Defending Against Environmental Stressors May Shorten Lifespan

A shorter life may be the price an organism pays for coping with the natural assaults of daily living, according to researchers at NIH and colleagues in Japan. The scientists used fruit flies to examine the relationship between lifespan and signaling proteins that defend the body against environmental stressors, such as bacterial infections and cold temperatures. 

Since flies and mammals share some of the same molecular pathways, the work may demonstrate how the environment affects longevity in humans.

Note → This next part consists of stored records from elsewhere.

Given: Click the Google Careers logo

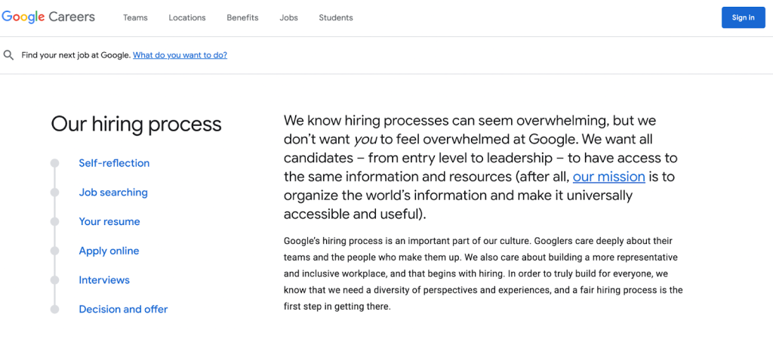Looking at the screenshot, I should click(48, 17).
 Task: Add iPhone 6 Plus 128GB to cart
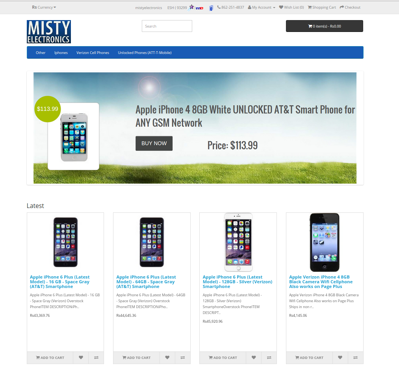223,358
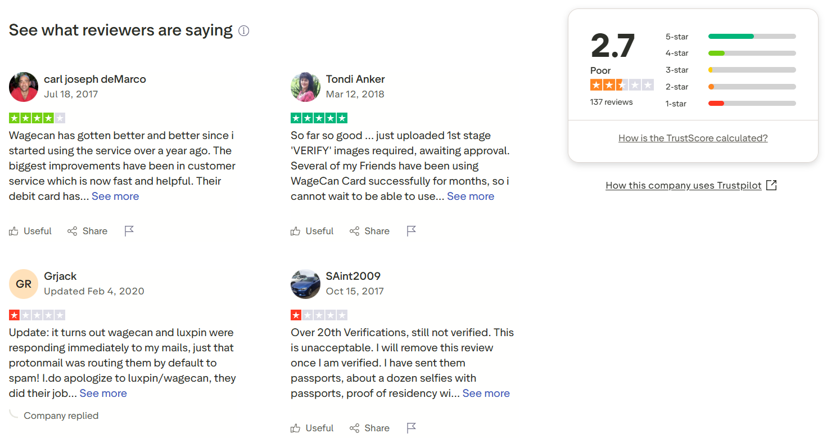The image size is (827, 438).
Task: Flag carl joseph deMarco's review
Action: 129,231
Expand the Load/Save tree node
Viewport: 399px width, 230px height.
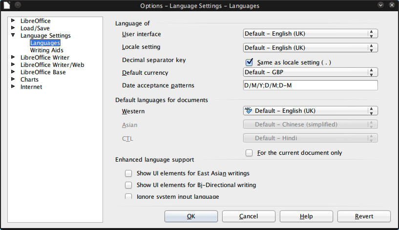pos(13,28)
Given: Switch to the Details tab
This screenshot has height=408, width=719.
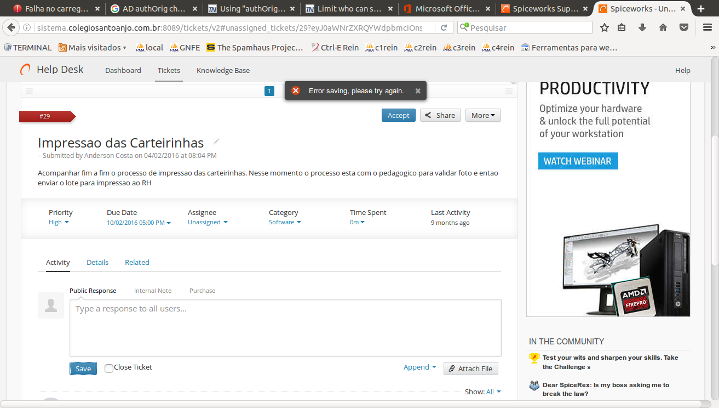Looking at the screenshot, I should tap(97, 262).

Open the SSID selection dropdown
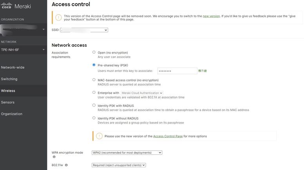[84, 30]
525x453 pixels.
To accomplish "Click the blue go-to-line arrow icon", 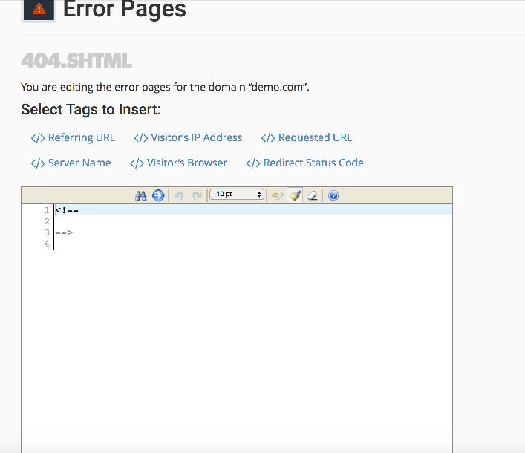I will pos(157,195).
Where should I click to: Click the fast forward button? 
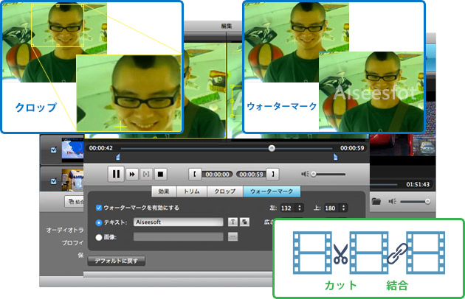133,175
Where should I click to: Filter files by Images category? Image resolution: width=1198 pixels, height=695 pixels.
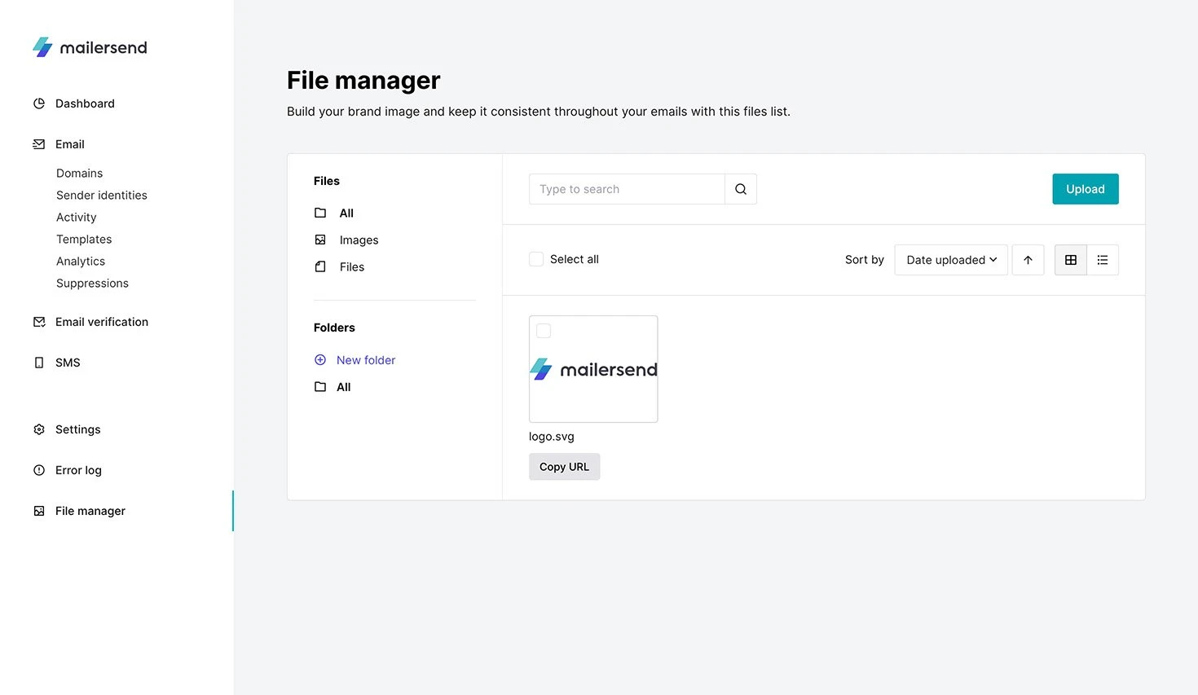359,240
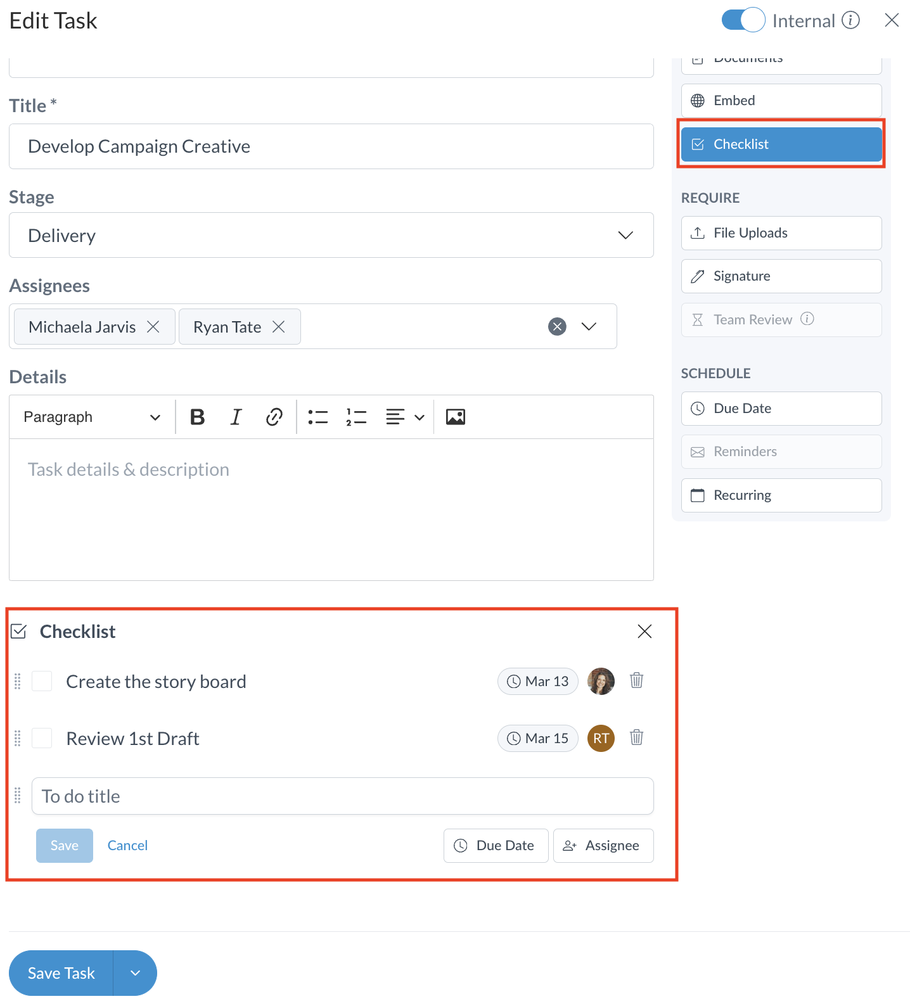Choose Recurring in the Schedule section
The height and width of the screenshot is (1006, 910).
781,495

Appearing in the Proceedings of the National Academy of Sciences, the research identified Methuselah-like receptor-10 (Mthl10), a protein that moderates how flies respond to inflammation. The finding provides evidence for one theory of aging, which suggests longevity depends on a delicate balance between proinflammatory proteins, thought to promote aging, and anti-inflammatory proteins, believed to prolong life. These inflammatory factors are influenced by what an organism experiences in its everyday environment.

Corresponding author Dr. Stephen Shears of NIEHS explained that Mthl10 appears on the surface of insect cells and acts as the binding partner to a signaling molecule known as growth-blocking peptide (GBP). 

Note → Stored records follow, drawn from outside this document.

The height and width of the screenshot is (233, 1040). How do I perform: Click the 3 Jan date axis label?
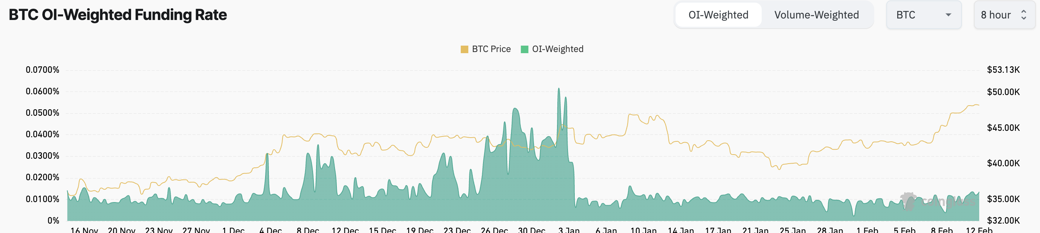click(x=568, y=230)
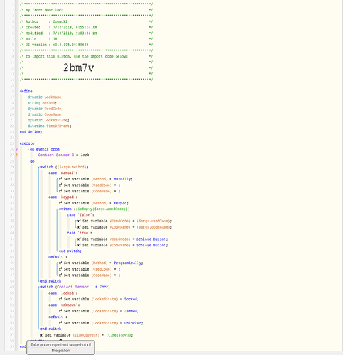Image resolution: width=343 pixels, height=355 pixels.
Task: Click the orange lightning icon beside line 27
Action: [16, 155]
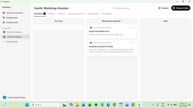Screen dimensions: 193x108
Task: Click the trash icon on Asistente personal de Camilo card
Action: [134, 43]

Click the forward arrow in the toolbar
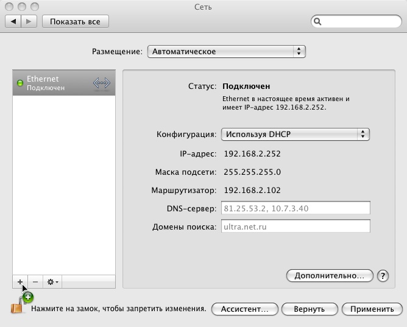click(30, 21)
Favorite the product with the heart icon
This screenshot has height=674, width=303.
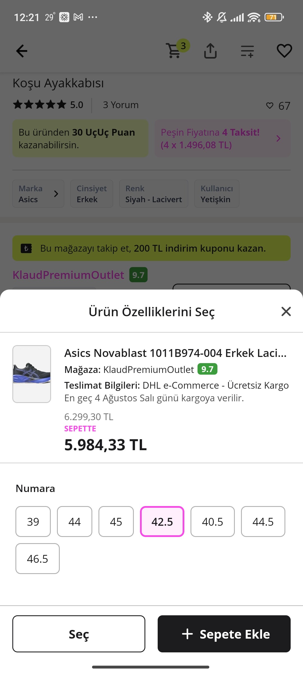pos(284,51)
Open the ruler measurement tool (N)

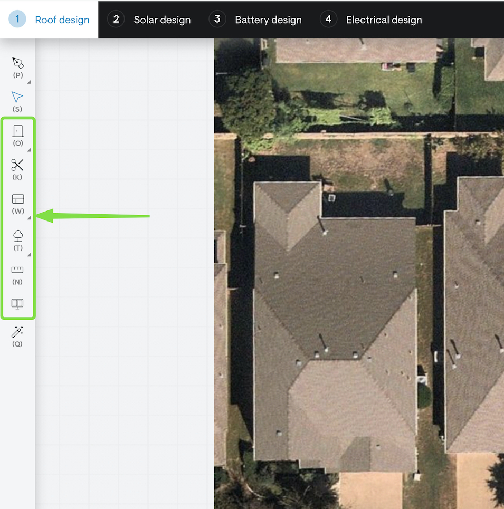(18, 270)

Once Mthl10 and GBP connect, they initiate the production of proinflammatory proteins, which, in turn, shortens the fly’s life. However, removing the Mthl10 gene makes the flies unable to produce Mthl10 protein and prevents the binding of GBP to cells. As a result, the flies experienced low levels of inflammation and longer lifespans.

“Fruit flies without Mthl10 live up to 25 percent longer,” Shears said. “But, they exhibit higher death rates when exposed to environmental stressors.”

Shears said the research reveals that the ability of a young organism to defend against repeated environmental stress may be an empty victory, because the animal may not live as long. He believes the research may contribute to the discovery of drugs that target excess inflammation induced by signaling proteins in humans, extending life.